Entscheidungsstichwort (Thema)
Berufsunfähigkeit. Erwerbsunfähigkeit
Orientierungssatz
1. Zu den Beweisfragen, Beweismöglichkeiten und Beweismethoden bei Ermittlung und Konkretisierung des Verhältnisses der Anzahl vorhandener Teilzeitarbeitsplätze zur Zahl der Interessenten für solche Beschäftigungen (75:100).
2. Es ist nicht allgemein zulässig, die Ermittlungen über das Vorhandensein von Teilzeitarbeitsplätzen auf Anfragen an die Arbeitsverwaltung zu beschränken (vgl BSG 1969-12-11 GS 4/69 = BSGE 30, 167; BSG 1969-12-11 GS 2/68 = BSGE 30, 192; BSG 1970-07-23 4 RJ 497/67 = SozR Nr 24 zu § 1247 RVO).
Normenkette
RVO § 1246 Abs. 2 Fassung: 1957-02-23, § 1247 Abs. 2 Fassung: 1957-02-23
Verfahrensgang
LSG Nordrhein-Westfalen (Entscheidung vom 08.12.1967) |
Tenor
Das Urteil des Landessozialgerichts Nordrhein-Westfalen vom 8. Dezember 1967 wird aufgehoben.

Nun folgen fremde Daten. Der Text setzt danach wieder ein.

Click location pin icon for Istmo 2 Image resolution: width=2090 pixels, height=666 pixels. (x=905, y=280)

Der Rechtsstreit wird an das Landessozialgericht zurückverwiesen.
Gründe
Der Kläger - geboren 1904 - begehrt für die Zeit vom 1. Juli 1963 bis zum 30. Juni 1969 die Rente wegen Erwerbsunfähigkeit anstatt der Rente wegen Berufsunfähigkeit. Das Landessozialgericht (LSG) Nordrhein-Westfalen hat mit Urteil vom 8. Dezember 1967 den Anspruch - anders als das Sozialgericht Duisburg - als unbegründet angesehen. Der Kläger könne allerdings nur halbschichtig (täglich etwa vier Stunden) bestimmte leichte Arbeiten verrichten. Deshalb sei er aber noch nicht erwerbsunfähig; nicht erheblich sei es, ob und in welchem Umfang es Arbeitsplätze für eine nicht vollschichtige Tätigkeit gebe.

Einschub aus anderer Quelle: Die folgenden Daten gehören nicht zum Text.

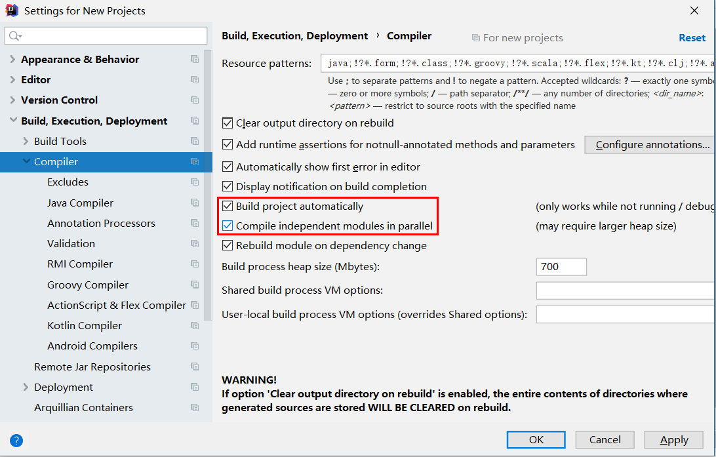Click the copy icon next to Kotlin Compiler
Screen dimensions: 716x457
click(x=195, y=325)
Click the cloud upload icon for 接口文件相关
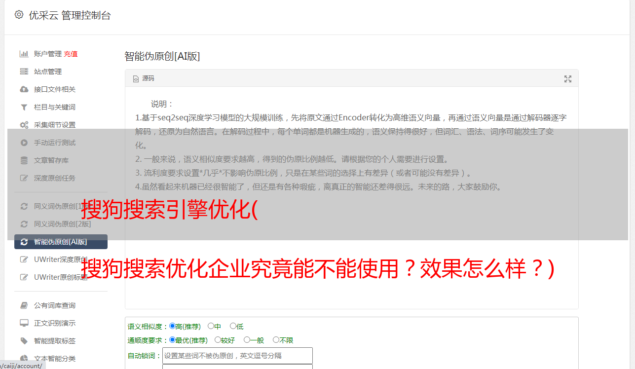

Mit der Revision beantragt der Kläger die Aufhebung des Urteils des LSG und die Zurückweisung der Berufung der Beklagten.
Die Beklagte beantragt, die Revision zurückzuweisen.
Die Revision ist begründet.
Für die Beurteilung, ob ein Versicherter berufsunfähig (§ 1246 Abs. 2 der Reichsversicherungsordnung - RVO -) oder erwerbsunfähig (§ 1247 Abs. 2 RVO) ist, ist es - neben einer Leistungsminderung aus gesundheitlichen Gründen - erheblich, daß Arbeitsplätze, die er mit der ihm verbliebenen Leistungsfähigkeit noch ausfüllen kann, vorhanden sind. Auf Tätigkeiten, für die ihm der Arbeitsmarkt praktisch verschlossen ist, darf er nicht verwiesen werden. Der Arbeitsmarkt ist ihm praktisch verschlossen, wenn das Verhältnis der im Verweisungsgebiet vorhandenen, für ihn in Betracht kommenden Teilzeitarbeitsplätze zur Zahl der Interessenten für solche Beschäftigungen ungünstiger ist als 75 zu 100. Hierauf kommt es allerdings dann nicht an, wenn der Versicherte einen entsprechenden Arbeitsplatz - jedoch nicht auf Kosten seiner Gesundheit oder nur vorübergehend - innehat oder die Annahme eines solchen ohne triftigen Grund ablehnt. Diese Grundsätze hat der Große Senat des Bundessozialgerichts (BSG) aus der Entstehungsgeschichte und dem Sinn und Zweck der beiden genannten Vorschriften - mit jeweils ausführlichen Begründungen - abgeleitet (BSG 30, 167; 30, 192). Ihre Anwendung zwingt bei der Prüfung, ob Berufsunfähigkeit oder Erwerbsunfähigkeit vorliegt, zu Ermittlungen darüber, ob - und unter welchen Verhältnissen - der Rentenbewerber tatsächlich arbeitet, ob ihm ein angemessener Arbeitsplatz bekannt geworden oder ob für ihn ein entsprechendes Arbeitsfeld vorhanden ist. Im vorliegenden Fall sind solche Ermittlungen bisher nicht angestellt worden; bis zum Bekanntwerden der Entscheidungen des Großen Senats konnten sie in dieser Weise auch nicht angestellt werden. Sie sind nachzuholen. Dabei sind alle Beweisquellen zu berücksichtigen (vgl. Urteil des Senats vom 23. Juli 1970 - 4 RJ 497/67 -). Nach der Auffassung des Großen Senats ist es nämlich nicht allgemein zulässig, die Ermittlungen über das Vorhandensein von Teilzeitarbeitsplätzen auf Anfragen an die Arbeitsverwaltung zu beschränken.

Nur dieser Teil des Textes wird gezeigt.